AIDS denialism is not a new phenomenon by any means. It has been around since the epidemic began virus popped up in the 1980s. One would think that in the face of the overwhelming scientific evidence, denialists might have quietened down over time, but that is far from the case, writes Ricky Hunt in JournAIDS blog
However, denial is not an unusual response to unfortunate circumstances. Freud posits denial as the first reaction in a series of defence mechanisms when confronted with an unpleasant event. HIV/AIDS is particularly difficult to face, and perhaps one could understand the scepticism and denialism surrounding it when it surfaced.
But over 20 years later, there is still a surprisingly considerable faction of AIDS dissidents. The facts about the virus have been unequivocally established, the science has been proven, but many people still deny that it is as harmful as the evidence states.
Two books which show just how damaging AIDS denialism can be have recently featured significantly in the media. Christopher Hope and Liz McGregor, two prominent South African writers, have recently been embroiled in a debacle over a case of suspected plagiarism. Hope’s novel, My Mother’s Lovers, has some striking similarities to McGregor’s novel, Khabzela: The Life and Times of a South African, which was published prior to the release of Hope’s.
While the similarities might be more than coincidentally striking, one has to remember that, particularly in South Africa and particularly around the time both novels are set, there was a great deal of coverage of AIDS denialism in the media. A simple Google search on “AIDS denialists†and “garlic†yields information and individuals that are present in both novels.
The story received coverage on the second page of the Mail&Guardian in the June 1-7 issue, as well as a significant amount of publicity across a range of media broadcasts and publications. Granted, their works both share some uncanny parallels, but they are both representations of actual events. McGregor’s is a biography of former YFM DJ Khabzela in the time preceding his HIV-related death. Hope never actually refers to Khabzela, but his character shares an astonishing likeness to him, as would many other HIV positive people in the time the books are both set (the height of denialist credibility).

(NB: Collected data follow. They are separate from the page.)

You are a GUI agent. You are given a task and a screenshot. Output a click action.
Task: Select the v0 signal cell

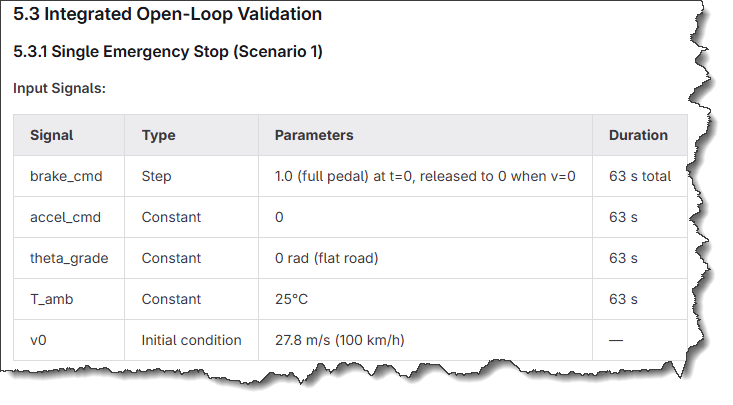point(39,340)
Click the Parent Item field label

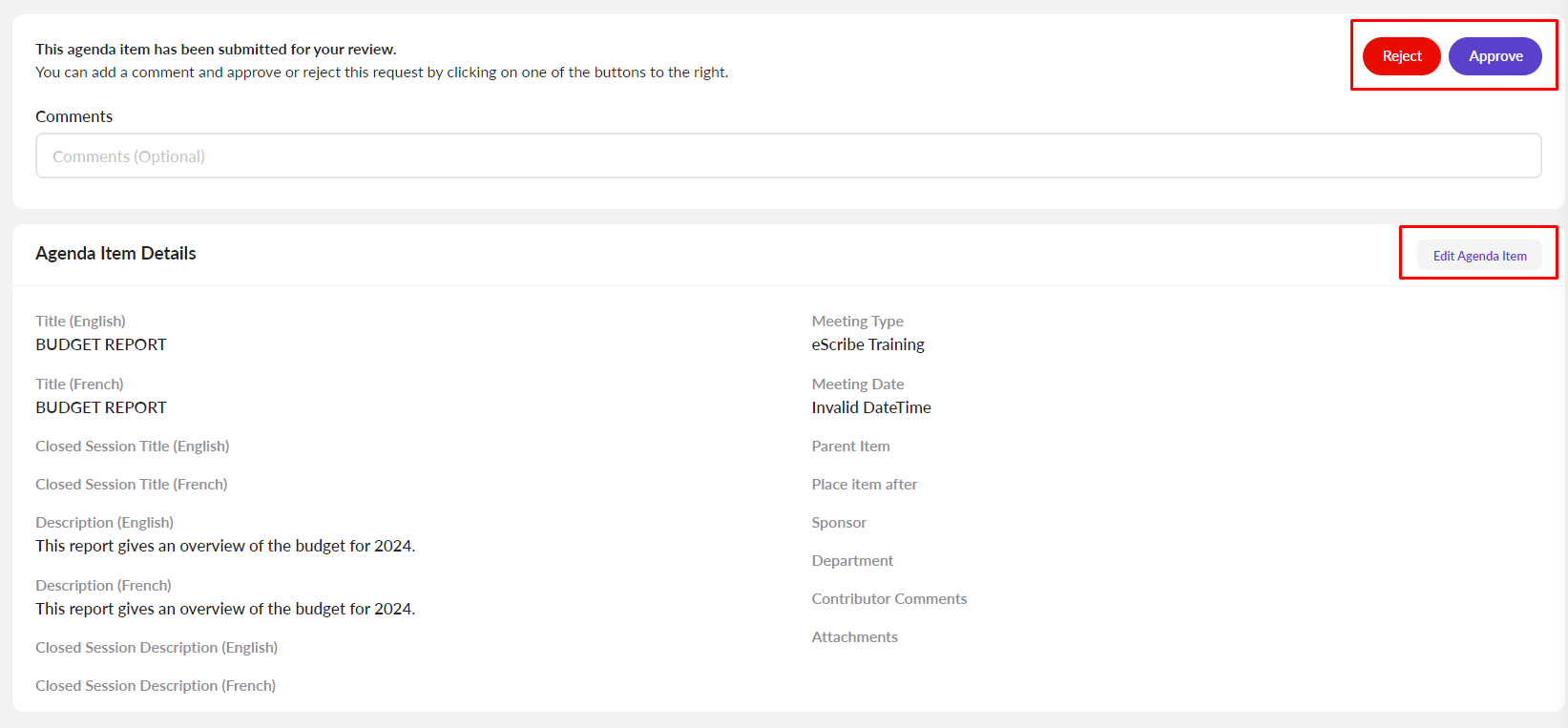[850, 447]
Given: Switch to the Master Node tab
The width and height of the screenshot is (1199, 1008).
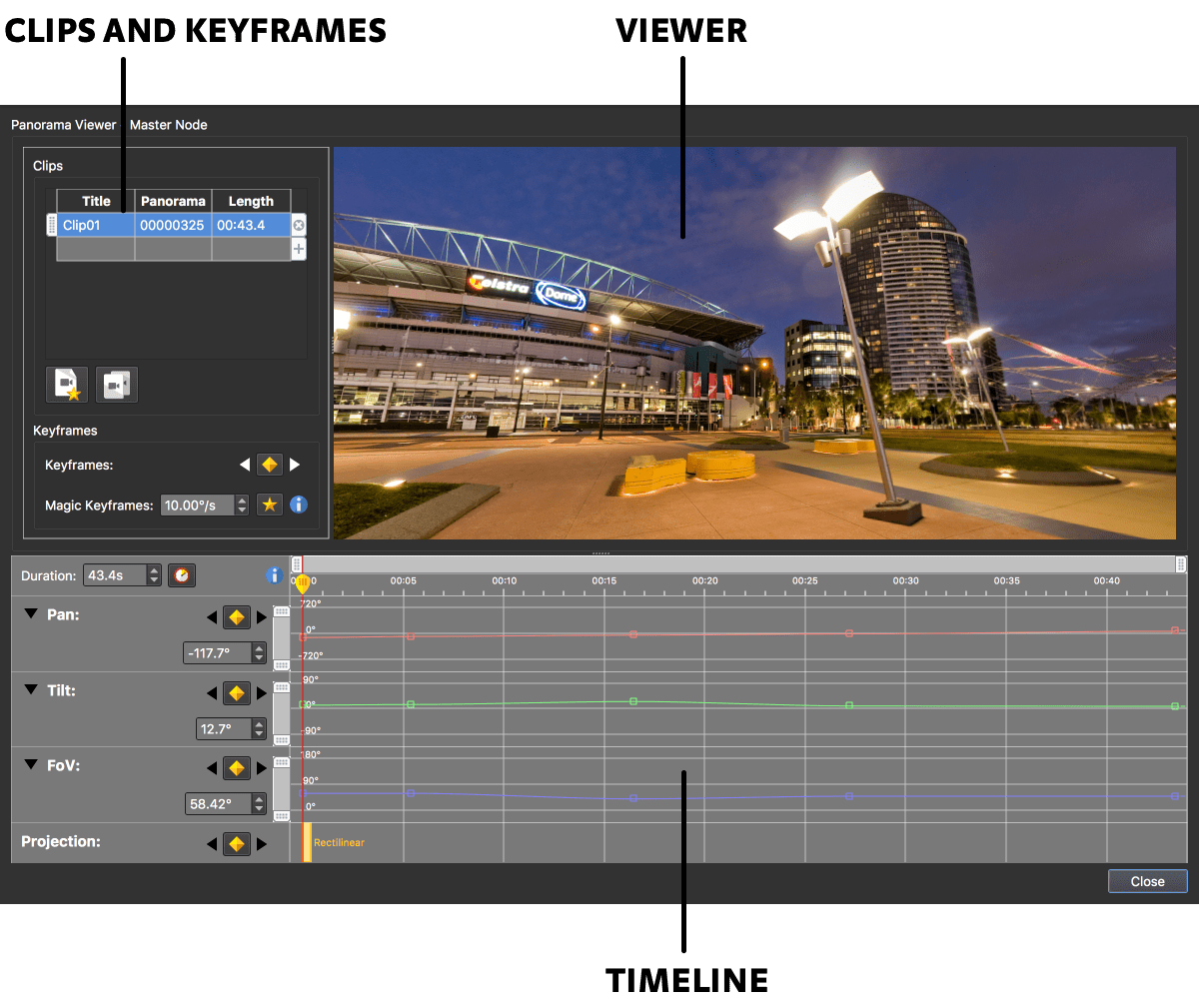Looking at the screenshot, I should pos(168,125).
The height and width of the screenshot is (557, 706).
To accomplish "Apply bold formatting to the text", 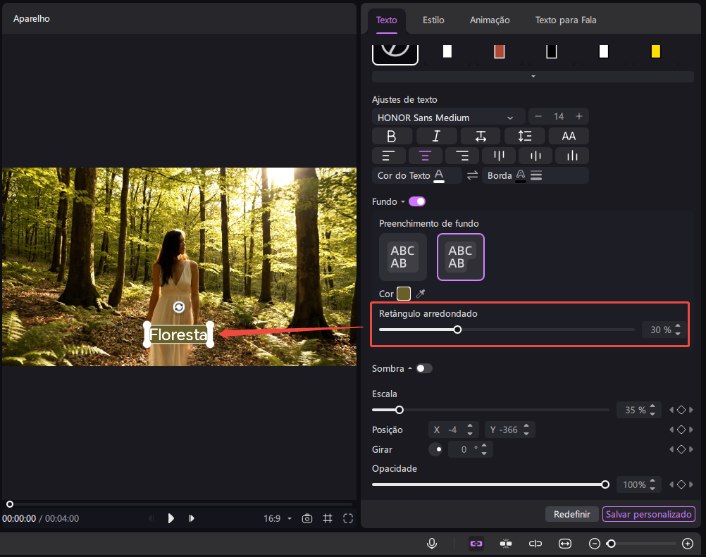I will [391, 136].
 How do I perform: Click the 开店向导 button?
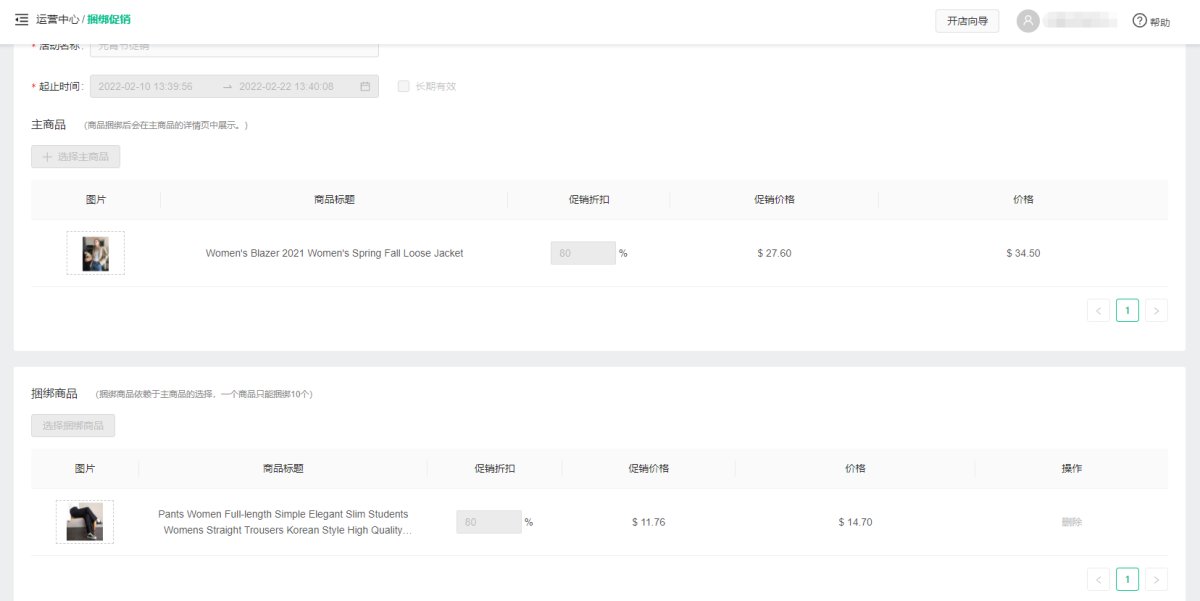(x=967, y=21)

The controversy over the plagiarism scandal seems to have overshadowed the real story – and the reason the two authors wrote their books in the first place. Both Hope and McGregor intended to expose the faulty logic of AIDS denialists and debunk their following and movement.
What is disturbing is that it looks like the story of Khabzela, the inspiration behind the two hugely successful texts, has been forgotten. While the (somewhat petty) Hope-McGregor fiasco makes page two, the HIV/AIDS barometer (a feature in the Mail&Guardian that contains the number of people who have died of AIDS in South Africa up to the present date and which in the past appeared previously on page two), only makes it somewhere into the middle of the paper, and Khabzela’s life and death, like the lives and deaths of so many other people in South Africa who have died of AIDS, is forgotten by a media that only responds to sensationalism.